Compared with the isolation and purification of enzymes, whole-cell biocatalysts can be more readily and inexpensively prepared and are particularly useful for multi-enzyme reactions or those that require cofactor regeneration (Both et al., 2016). Two different E. coli systems have been developed for Neu5Ac synthesis. The first system couples two separate engineered strains to produce Neu5Ac; one overexpressing AGE and the other EcNAL. In the system produced in our laboratory, which used an AGE from Synechocystis sp. and EcNAL, the overall process generated 260.0 mM Neu5Ac (80.4 g/L) with a conversion yield of 43.3% from GlcNAc (Zhou et al., 2016). Lee et al. (2007a, b) used recombinant E. coli BL21(DE3) strains expressing Anabaena sp. CH1 AGE, and EcNAL to produce 0.4 M Neu5Ac with a yield of 33.3% from GlcNAc (Lee et al., 2007a, b). Zhang et al. (2010) constructed two recombinant E. coli strains expressing the AGE from Synechocystis sp. PCC6803 and EcNAL using a temperature-responsive expression system. Their system produced 61.9 mM Neu5Ac from 200 mM GlcNAc. The second system uses a single strain expressing both AGE and EcNAL to synthesize Neu5Ac. Lin et al. developed a single-cell biocatalytic process that achieved a maximum titer of 240 mM Neu5Ac (74.2 g/L) with a productivity of 6.2 g/L·h⁻¹ and a conversion yield of 40% from GlcNAc.(Lin et al., 2013) In similar processes reported by Tao et al. (2011) and Sun et al. (2013), the maximal Neu5Ac concentrations were 191.5 and 198.4 mM, respectively.

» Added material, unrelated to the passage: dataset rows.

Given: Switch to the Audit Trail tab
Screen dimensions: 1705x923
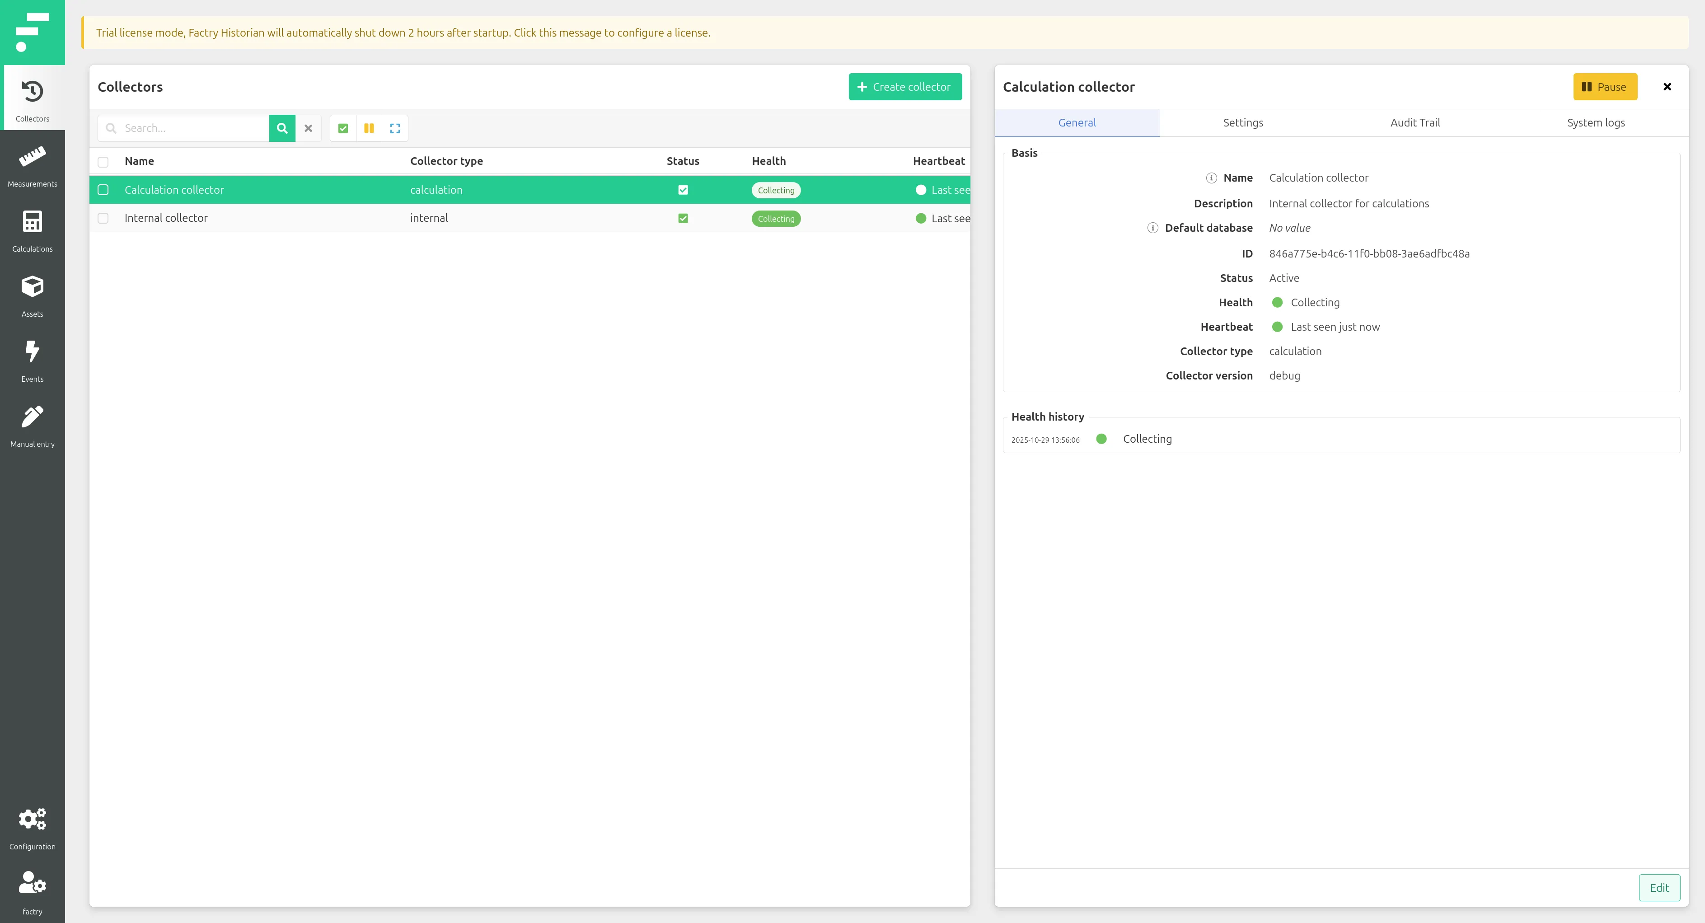Looking at the screenshot, I should (x=1415, y=122).
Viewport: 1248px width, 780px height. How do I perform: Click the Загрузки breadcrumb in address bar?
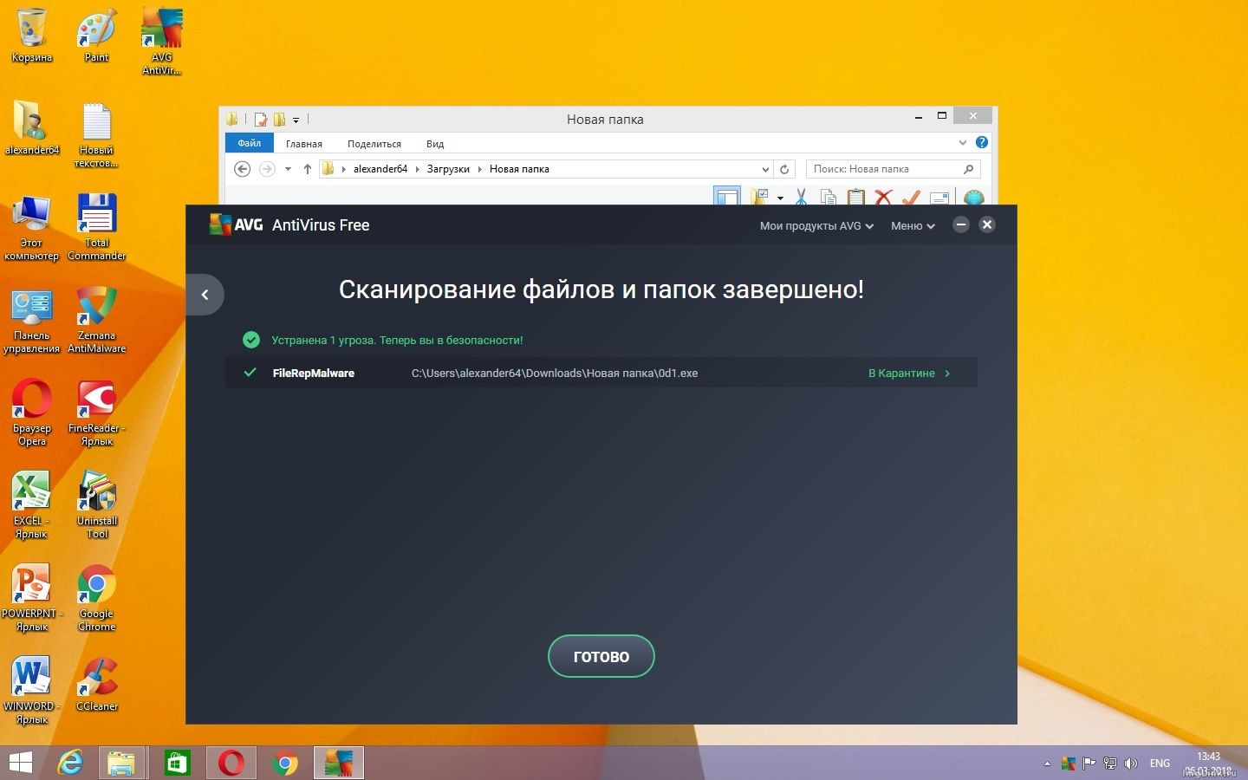pos(448,169)
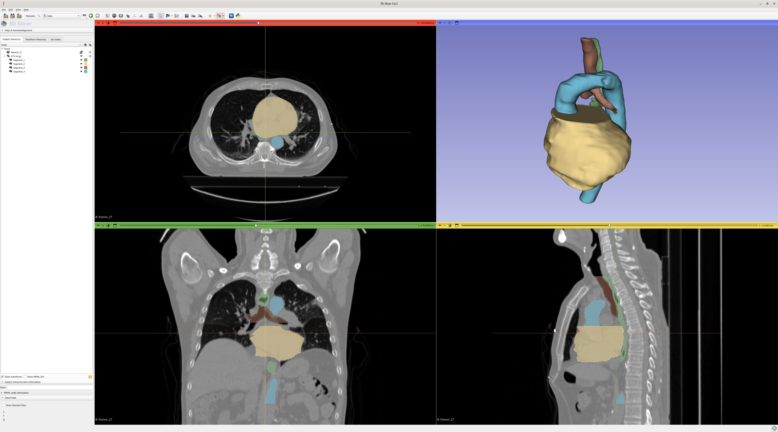Image resolution: width=778 pixels, height=432 pixels.
Task: Switch to the Transform hierarchy tab
Action: point(35,39)
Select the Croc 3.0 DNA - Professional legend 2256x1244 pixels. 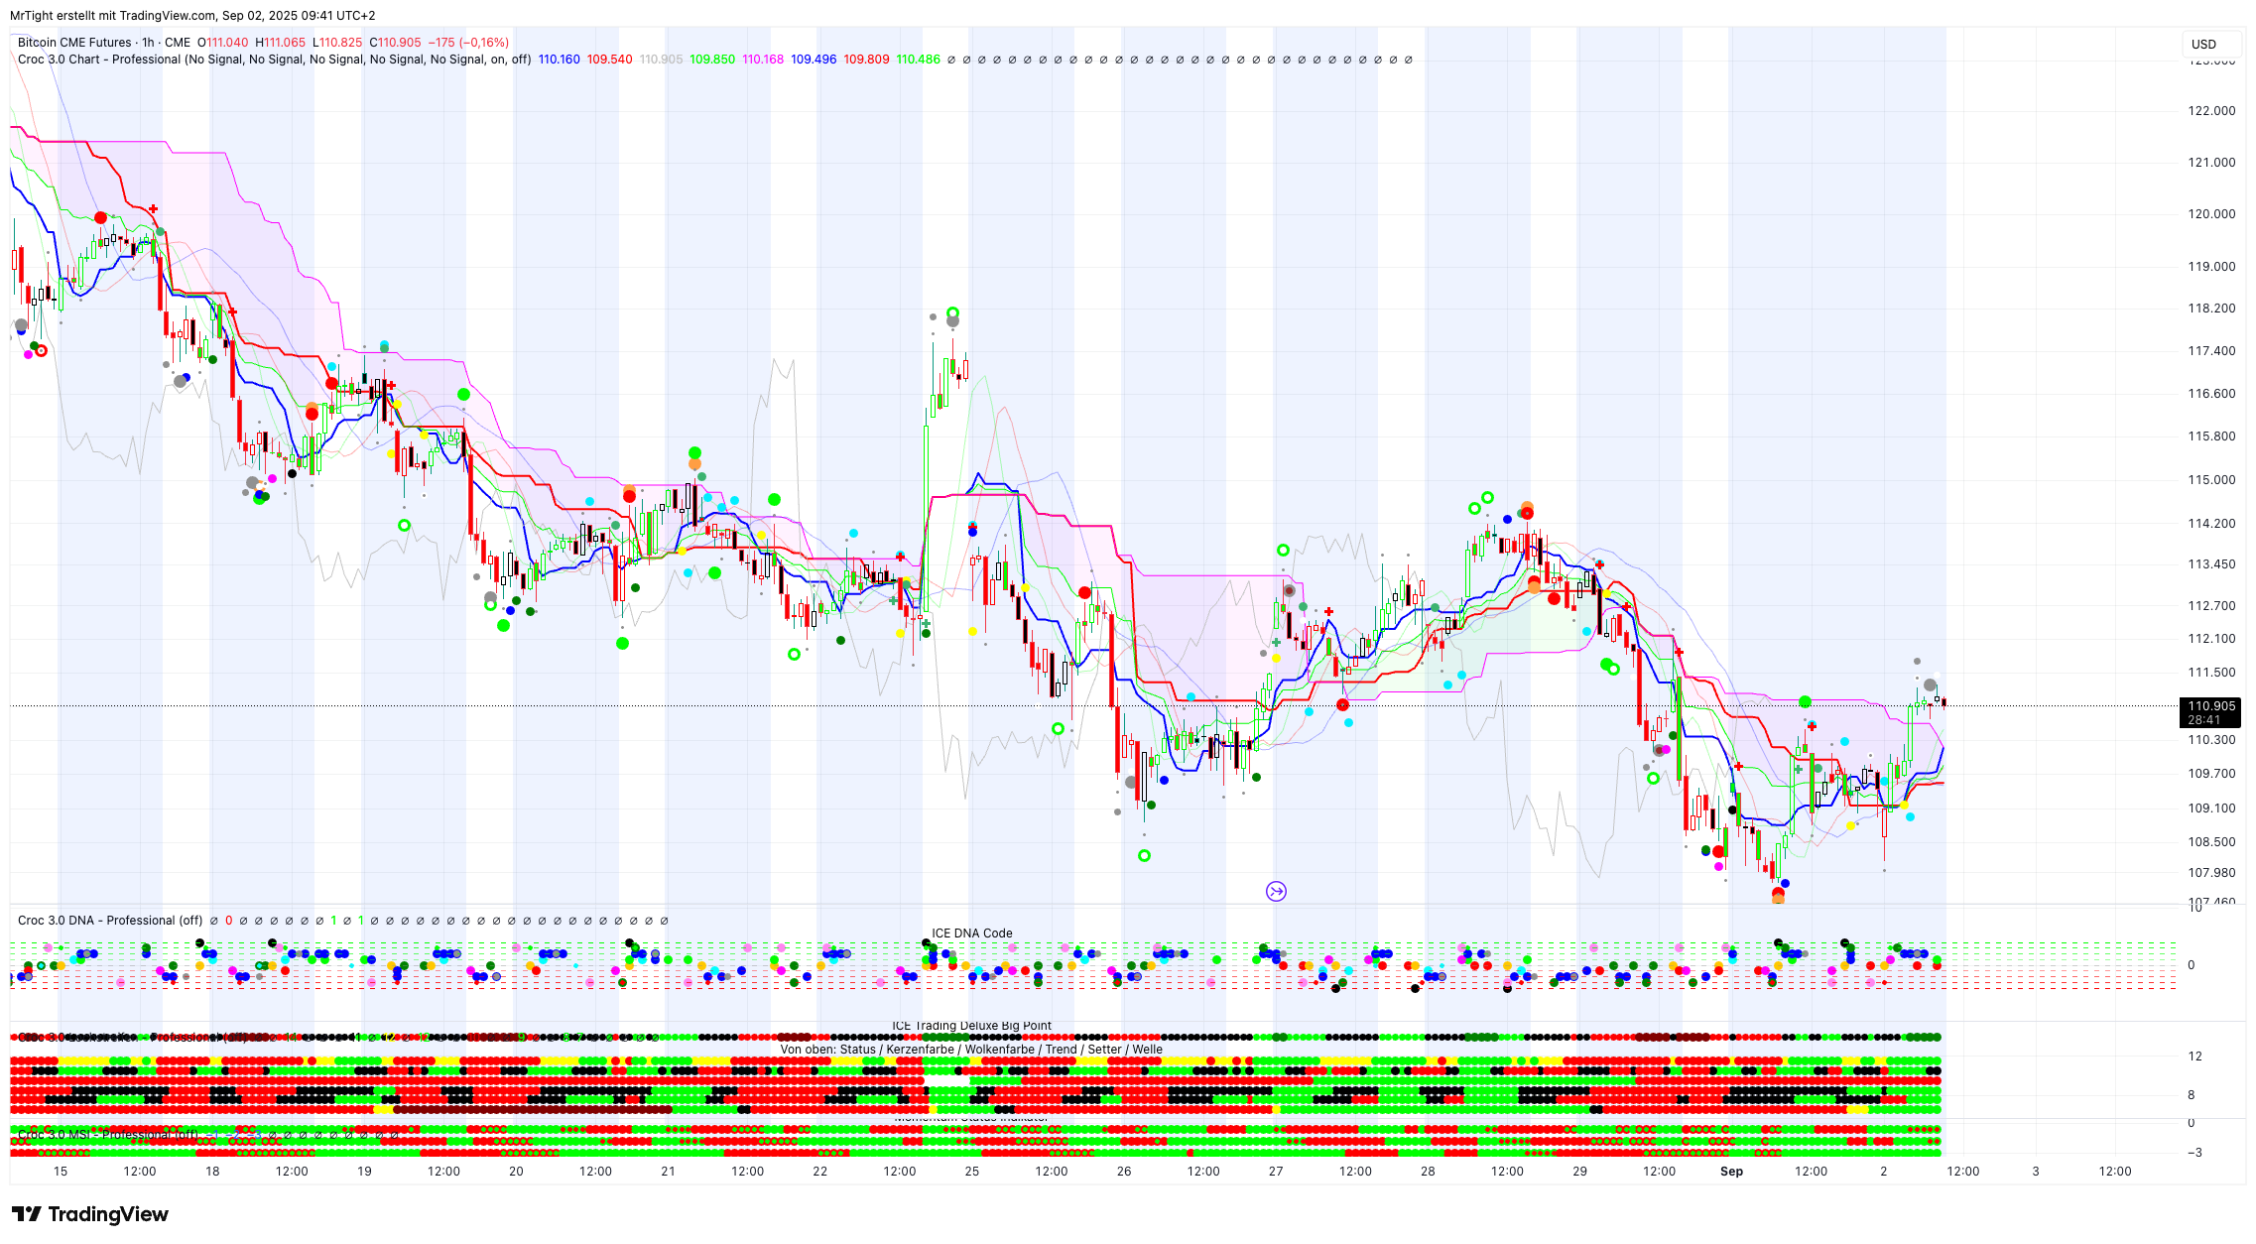(x=109, y=921)
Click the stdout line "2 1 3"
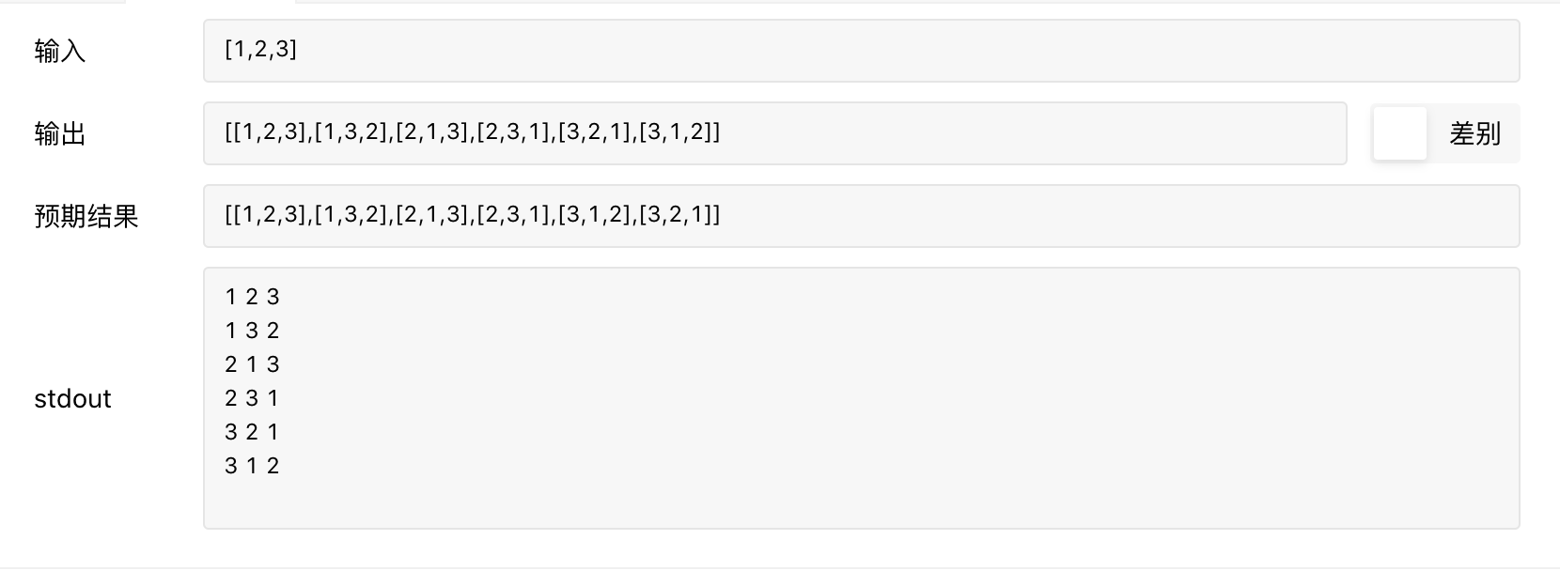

However, low conversion yields hamper biotechnological Neu5Ac production at larger scales. Because of the reversibility of AGE and NAL in the two-enzyme Neu5Ac synthesis cascade (Yu et al., 2004) (Fig. 1), systematic process improvement should receive more attention. These efforts should include screening for novel enzymes and achieving an elegant balance of enzyme expression. Here, we report the creation of a biocatalyst for the efficient synthesis of Neu5Ac using a strategy that combines rational metabolic engineering with protein engineering in E. coli BL21(DE3). Using the indicated strategy, which can facilitate the comprehensive evaluation of biocatalysts involving multiple genes, we developed a high-yield, high-productivity platform for Neu5Ac biosynthesis suitable for use in a 5-L biocatalytic reaction system (Fig. 1).